Endocrine Abstracts (2017) 49 EP887 | DOI: 10.1530/endoabs.49.EP887

Somatropin treatment Supported by NHS: characterization of submitted patients - 2006 to 2016

Margarida Bastos1,2, Alice Mirante1,2, Caldas Afonso1,3, Carlos Vasconcelos1,4, Conceição Bacelar1,3, Conceição Pereira1,5, Lurdes Lopes1,6, Marcelo Fonseca1,7, Joana Serra-Caetano2, Miguel Patrício1,2, Cesar Marques Esteves1,11, Florbela Ferreira1,8, Graciete Bragança1,9, Luísa Raimundo1,10, Lurdes Matos1,6, Lurdes Sampaio1,8, Manuel Fontoura1,11 & Teresa Borges1,3


1Comissão Nacional para a Normalização da Hormona de Crescimento (CNNHC), Portugal, Portugal; 2Endocrinology and Pediatric Endocrinology Departments of: CH Universitário de Coimbra, Coimbra, Portugal; 3CH Porto, Porto, Portugal; 4CH Lisboa Ocidental, Lisboa, Portugal; 5Oncology Portuguese Institute Francisco Gentil, Lisboa, Portugal; 6CH Lisboa Central, Lisboa, Portugal; 7Unidade ULSM, Matosinhos, Portugal; 8CH Lisboa Norte, Lisboa, Portugal; 9H Fernando Fonseca, Amadora, Portugal; 10CH Garcia de Horta, Almada, Portugal; 11CH S. João, Porto, Portugal; 12L. Biostatistics and MI and IBILI, FMC, U Coimbra, Coimbra, Portugal.

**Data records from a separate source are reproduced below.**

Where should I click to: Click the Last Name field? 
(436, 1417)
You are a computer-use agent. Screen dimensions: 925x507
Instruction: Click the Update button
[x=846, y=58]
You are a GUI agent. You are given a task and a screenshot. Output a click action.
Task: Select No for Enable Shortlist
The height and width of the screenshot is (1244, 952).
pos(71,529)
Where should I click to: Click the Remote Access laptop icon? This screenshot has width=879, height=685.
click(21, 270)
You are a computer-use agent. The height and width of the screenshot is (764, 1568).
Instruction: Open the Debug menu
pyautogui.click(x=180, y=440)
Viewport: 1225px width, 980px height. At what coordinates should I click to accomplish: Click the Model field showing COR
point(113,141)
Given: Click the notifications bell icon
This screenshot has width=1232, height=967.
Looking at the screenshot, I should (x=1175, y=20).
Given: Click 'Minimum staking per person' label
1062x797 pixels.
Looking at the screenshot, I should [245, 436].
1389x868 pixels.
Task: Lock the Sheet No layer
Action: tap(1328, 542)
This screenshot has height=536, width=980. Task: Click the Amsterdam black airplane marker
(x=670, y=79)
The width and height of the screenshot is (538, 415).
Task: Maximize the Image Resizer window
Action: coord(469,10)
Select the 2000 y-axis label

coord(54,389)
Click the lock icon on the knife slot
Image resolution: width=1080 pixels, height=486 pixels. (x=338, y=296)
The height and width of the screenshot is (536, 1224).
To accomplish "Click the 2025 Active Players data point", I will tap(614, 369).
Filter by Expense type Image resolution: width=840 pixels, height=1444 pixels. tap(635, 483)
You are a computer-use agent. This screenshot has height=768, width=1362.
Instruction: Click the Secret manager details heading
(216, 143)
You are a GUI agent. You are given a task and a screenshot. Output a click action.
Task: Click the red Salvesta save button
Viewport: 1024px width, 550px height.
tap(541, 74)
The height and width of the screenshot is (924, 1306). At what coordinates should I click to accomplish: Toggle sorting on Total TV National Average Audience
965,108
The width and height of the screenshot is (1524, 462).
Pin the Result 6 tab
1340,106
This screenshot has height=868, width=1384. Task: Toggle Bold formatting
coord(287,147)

Introduction: In our country somatropin treatment is supported by the National Health Service. A National Committee (CNNHC) rules and analysis the submission papers of patients with: isolated/multiple somatotropin deficiency (STD), short stature in: renal chronic disease (DRC), small for gestational age (SGA), Turner syndrome (TS) and Prader Willi syndrome (PWS). In adults only isolated somatropin deficiency diagnosed in childhood.

Aims: To analyze the characteristics of patients submitted to the CNNHC from 2006 to 2016.

Methods: Retrospective study of cases submitted to CNNHC for somatotropin (2006–2016). Data collected: demographic, submission date, diagnosis and committee’s decision. Statistic analysis by SPSS21 (P<0.05).

Results: Total submissions n=1968 corresponding to 1909 children/six adults; Males (59.5%) and Females (40.5%). Mainly coming from Pediatric centres (n=1573/80.3%). Submissions increased along time, with a minimum of 87 in 2007 and a maximum of 252 in 2011. Were approved a total of n=1412 (72%) cases: at first submission n=1243 (63.4%) and after reevaluation n=169 (8.6%). Not approved n=535 (27.2%). Diagnostic prevalence: somatotropin deficiency n=1233 (62.9%): isolated n=1067(54.4%) and multiple n=166(8.5%); SGA n=324(16.5%), TS n=177(9%); RCD n=122(6.2%) and PWS n=53(2.7%). Somatotropin deficiency remained the most frequent diagnosis along the years. Age at submission: DRC were submitted earlier (6.4±4.2y), followed by SGA (7.9±3.0y), TS (8.5±3.6y), PWS (9.4±4.0y), multiple STD (9.7±5.1y) and isolated STD (10.3±3.5y). Except from TS, male gender was more frequent at all diagnosis. Were associated with oncologic disease n=182/1968(9.2%): n=97/182(53%) had primary tumours of CNS and n=66/182(36%) due to hemato-oncologic disease (leukemia/lymphoma).

Conclusions: Somatotropin supported treatment in our country has evolved along time, with new approved indications after 2010. The most frequent diagnosis remains isolated somatropin deficiency with a high age at submission witch probably compromises the final stature. We must have more support for deficient somatropin adult patients.